You’ve also got to take into account another factor: your age. Once a man turns 30, his metabolic rate begins to slow down, and the result is an average weight gain of 1-1.5 lb per year (unless, that is, his calorie intake is reduced and his exercise levels are increased).
Why we Weight Too Much
If you make a pie chart called “Why are we Overweight”, one slice might be called Family genes and habits. The rest of the pie would be divided into slices labeled Eat too much, Don’t Exercise Enough and High Fat Diet. Let’s look at each of these in turn.
Family Inheritance
Nutritional researchers now believe that human beings may be genetically programmed to carry different weights and also different amounts of body fat. Each one of us may have a biologically determined set point for fatness, a specific amount of fat our body “wants” to carry, so that no matter how much we diet, it will keep trying to get back to that set point.
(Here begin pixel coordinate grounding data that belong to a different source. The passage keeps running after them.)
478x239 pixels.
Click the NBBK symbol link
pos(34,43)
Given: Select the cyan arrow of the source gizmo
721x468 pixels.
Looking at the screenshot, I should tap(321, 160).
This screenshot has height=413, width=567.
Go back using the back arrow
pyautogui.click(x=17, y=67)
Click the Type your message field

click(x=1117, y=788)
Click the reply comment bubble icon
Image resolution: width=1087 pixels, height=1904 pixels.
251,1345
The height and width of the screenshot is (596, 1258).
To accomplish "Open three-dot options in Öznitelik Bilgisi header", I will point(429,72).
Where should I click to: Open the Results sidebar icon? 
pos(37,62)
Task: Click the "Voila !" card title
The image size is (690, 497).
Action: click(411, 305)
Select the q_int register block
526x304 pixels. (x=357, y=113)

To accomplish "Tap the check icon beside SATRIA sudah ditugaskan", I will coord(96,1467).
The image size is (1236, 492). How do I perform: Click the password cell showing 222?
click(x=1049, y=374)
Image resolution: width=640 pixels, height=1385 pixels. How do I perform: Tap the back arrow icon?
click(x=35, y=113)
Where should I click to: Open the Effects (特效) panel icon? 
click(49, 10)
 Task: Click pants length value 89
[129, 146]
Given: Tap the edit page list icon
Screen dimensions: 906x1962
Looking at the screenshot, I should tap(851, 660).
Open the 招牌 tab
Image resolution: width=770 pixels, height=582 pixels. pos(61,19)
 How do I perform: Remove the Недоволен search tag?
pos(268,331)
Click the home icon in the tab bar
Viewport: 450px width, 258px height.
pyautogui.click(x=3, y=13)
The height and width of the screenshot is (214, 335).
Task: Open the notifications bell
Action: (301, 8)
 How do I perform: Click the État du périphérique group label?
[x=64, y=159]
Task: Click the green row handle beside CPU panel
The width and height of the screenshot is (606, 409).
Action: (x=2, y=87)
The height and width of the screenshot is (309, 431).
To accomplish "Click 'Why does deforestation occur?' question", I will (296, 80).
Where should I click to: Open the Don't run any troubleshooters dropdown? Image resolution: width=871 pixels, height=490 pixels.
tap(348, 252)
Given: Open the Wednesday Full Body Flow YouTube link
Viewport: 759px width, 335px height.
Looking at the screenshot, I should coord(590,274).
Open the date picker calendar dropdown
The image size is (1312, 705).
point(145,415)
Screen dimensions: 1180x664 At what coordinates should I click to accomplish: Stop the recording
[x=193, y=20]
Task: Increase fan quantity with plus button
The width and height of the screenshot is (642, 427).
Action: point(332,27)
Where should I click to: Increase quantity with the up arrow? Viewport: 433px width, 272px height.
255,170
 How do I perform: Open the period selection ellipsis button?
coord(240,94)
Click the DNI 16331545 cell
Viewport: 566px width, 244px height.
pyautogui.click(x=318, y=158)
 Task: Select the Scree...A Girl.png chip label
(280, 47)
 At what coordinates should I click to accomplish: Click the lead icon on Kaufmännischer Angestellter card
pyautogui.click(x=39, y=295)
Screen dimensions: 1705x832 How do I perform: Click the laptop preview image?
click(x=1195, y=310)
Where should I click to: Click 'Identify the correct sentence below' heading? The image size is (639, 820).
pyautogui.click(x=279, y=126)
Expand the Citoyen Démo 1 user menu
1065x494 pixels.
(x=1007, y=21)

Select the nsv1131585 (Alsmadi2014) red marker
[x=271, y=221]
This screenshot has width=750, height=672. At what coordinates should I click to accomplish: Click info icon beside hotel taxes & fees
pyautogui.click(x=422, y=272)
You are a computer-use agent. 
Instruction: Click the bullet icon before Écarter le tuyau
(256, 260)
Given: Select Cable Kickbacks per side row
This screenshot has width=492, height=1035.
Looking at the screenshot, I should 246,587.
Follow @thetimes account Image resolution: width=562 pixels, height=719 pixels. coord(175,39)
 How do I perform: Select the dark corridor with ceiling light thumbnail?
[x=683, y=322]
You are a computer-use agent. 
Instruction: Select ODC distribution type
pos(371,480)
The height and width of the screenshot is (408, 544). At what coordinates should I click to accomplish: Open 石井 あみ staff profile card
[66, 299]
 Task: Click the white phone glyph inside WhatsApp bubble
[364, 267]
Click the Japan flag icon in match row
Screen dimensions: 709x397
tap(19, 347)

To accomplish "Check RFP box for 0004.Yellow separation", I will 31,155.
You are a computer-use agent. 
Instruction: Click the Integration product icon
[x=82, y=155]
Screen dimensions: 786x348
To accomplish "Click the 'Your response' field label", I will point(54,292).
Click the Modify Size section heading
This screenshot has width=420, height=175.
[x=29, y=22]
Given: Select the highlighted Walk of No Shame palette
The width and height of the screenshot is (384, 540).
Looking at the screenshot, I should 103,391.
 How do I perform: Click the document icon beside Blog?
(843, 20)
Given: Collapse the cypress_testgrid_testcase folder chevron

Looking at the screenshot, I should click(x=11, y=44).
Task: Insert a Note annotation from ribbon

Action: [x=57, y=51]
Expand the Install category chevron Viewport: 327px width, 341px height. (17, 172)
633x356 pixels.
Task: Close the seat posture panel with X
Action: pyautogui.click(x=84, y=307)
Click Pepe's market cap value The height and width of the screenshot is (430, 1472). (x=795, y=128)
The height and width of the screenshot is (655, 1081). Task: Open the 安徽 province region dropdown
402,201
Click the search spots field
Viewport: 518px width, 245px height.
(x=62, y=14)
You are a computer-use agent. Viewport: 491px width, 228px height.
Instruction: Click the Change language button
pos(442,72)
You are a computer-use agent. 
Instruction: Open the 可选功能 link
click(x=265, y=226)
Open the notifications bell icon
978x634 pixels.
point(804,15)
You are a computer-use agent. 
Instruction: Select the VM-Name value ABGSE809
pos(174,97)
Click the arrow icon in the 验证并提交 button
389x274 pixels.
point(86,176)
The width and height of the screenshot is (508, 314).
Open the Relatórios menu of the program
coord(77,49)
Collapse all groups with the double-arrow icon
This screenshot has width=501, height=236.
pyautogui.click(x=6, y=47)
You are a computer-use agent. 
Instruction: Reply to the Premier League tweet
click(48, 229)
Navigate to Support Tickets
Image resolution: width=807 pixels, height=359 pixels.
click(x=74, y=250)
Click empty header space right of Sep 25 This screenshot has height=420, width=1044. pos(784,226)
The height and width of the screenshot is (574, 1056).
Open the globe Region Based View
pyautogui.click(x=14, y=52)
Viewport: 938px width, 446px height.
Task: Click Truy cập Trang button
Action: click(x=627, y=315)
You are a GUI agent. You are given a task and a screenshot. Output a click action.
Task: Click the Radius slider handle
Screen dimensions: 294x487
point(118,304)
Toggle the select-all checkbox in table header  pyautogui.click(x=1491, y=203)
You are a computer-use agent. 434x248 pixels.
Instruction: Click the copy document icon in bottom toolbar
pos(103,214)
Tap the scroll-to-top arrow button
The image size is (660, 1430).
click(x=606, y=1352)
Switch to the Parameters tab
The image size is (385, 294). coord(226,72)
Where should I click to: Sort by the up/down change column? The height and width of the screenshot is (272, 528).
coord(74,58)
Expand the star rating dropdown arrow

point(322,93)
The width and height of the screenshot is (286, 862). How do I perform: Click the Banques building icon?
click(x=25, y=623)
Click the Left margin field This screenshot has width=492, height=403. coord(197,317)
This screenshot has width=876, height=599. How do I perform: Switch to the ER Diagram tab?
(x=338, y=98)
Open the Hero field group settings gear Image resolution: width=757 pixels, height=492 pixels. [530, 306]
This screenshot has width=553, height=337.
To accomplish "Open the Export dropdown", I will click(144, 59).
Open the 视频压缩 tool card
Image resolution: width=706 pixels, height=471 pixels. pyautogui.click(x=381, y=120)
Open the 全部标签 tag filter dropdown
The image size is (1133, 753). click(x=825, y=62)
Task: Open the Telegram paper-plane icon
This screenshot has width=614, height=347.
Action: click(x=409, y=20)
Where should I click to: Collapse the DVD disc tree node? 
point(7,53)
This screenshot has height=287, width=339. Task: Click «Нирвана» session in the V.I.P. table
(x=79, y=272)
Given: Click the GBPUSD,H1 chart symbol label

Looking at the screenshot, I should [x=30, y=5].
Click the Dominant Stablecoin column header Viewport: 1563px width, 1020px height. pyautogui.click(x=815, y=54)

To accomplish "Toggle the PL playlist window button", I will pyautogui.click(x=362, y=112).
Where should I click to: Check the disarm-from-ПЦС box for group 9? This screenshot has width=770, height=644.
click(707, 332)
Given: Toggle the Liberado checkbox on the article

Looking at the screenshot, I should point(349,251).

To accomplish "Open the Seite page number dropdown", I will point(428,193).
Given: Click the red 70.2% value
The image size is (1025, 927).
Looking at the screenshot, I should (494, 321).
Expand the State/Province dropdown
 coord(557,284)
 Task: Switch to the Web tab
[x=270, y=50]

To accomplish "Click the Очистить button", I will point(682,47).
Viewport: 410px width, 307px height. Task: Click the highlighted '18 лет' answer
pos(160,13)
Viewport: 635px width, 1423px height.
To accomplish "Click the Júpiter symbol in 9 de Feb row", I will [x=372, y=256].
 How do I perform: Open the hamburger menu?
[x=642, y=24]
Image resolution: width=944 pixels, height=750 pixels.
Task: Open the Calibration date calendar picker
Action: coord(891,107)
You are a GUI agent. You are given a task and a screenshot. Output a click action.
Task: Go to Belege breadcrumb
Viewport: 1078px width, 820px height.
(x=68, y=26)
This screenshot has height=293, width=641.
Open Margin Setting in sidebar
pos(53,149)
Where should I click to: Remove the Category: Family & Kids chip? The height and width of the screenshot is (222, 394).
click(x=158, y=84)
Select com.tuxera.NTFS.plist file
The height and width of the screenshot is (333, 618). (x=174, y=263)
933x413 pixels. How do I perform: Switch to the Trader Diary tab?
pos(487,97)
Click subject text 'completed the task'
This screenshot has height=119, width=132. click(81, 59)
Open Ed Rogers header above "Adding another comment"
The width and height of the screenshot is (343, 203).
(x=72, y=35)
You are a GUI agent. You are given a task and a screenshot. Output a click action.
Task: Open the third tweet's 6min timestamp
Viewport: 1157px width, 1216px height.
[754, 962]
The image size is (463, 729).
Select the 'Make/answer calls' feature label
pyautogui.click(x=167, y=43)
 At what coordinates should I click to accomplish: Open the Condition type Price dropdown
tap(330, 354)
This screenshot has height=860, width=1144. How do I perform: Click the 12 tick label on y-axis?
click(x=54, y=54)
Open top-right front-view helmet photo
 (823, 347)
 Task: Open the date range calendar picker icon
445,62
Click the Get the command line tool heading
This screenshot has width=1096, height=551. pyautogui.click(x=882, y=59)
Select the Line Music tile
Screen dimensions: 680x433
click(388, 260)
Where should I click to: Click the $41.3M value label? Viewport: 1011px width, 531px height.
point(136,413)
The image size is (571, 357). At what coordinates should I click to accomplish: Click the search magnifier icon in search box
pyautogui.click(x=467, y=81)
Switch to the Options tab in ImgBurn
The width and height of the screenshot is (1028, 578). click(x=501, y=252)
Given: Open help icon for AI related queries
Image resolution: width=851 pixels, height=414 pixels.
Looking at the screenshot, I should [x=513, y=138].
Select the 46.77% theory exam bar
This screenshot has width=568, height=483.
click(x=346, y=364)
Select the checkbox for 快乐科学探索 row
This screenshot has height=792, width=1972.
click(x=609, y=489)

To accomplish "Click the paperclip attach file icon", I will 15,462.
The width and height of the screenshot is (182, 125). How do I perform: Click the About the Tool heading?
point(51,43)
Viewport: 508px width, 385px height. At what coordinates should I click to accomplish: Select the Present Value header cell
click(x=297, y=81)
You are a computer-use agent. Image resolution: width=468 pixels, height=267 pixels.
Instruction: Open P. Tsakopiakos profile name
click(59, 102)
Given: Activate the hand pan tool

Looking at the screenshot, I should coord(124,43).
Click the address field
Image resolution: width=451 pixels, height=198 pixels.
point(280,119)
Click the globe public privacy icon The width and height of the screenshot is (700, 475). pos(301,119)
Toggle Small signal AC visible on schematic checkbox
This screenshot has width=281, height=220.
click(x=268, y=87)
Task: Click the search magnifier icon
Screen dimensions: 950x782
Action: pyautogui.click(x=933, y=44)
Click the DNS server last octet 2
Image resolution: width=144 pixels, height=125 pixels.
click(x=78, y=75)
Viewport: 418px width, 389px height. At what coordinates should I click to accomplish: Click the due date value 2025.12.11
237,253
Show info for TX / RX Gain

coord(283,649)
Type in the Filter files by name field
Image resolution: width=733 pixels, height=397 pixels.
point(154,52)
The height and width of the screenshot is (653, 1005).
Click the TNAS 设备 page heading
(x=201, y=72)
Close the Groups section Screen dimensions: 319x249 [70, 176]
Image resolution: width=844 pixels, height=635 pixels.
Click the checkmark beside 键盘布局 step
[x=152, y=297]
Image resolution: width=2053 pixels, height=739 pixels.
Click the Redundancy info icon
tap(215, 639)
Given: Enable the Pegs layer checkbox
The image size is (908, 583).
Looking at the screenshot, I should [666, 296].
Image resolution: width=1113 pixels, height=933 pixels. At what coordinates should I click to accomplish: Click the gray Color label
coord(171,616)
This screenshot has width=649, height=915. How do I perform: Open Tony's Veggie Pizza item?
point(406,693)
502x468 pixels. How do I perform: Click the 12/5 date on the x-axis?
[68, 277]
In other words, what is normal for one person may be high – or low – for someone else. That makes a lot od sense considering that all sorts of characteristics such as height, hair colour, body type and build, run in families.
Genetically you may inherit from your parents a large body frame, a slow metabolism and a large number of fat cells. If you get this package you will have to work very hard to maintain a healthy weight.
Too Much Food, Too Much Fat
Most of us simply eat too much food, more than we need to sustain all the body’s activities. If you take in more calories than you burn, the excess gets converted into fat cells and stored for future use.
We also don’t get the balance right. Men get 35-40% of their calories from fat; it should be 25 to 35 percent. Pound for pound and gram for gram fat is more fattening than other foods. Protein and carbohydrates contain four calories per gram, a gramme of fat nine calories. That means you can eat twice as much protein or carbohydrate as fat and still not take in as many calories. Also, fat cells, complex carbohydrates and protein, on the other hand, are not.
Sedentary Lifestyle
How many times have you been reminded of the importance of exercise and vowed to do more? Yet we’d have pretty good odds if we bet that you didn’t do much.
Only a small percent of men in Britain exercise regularly and vast numbers of us don’t get any exercise at all. If you keep stuffing your face and don’t burn those calories off they’re going to be staring you in the face, from your mirror.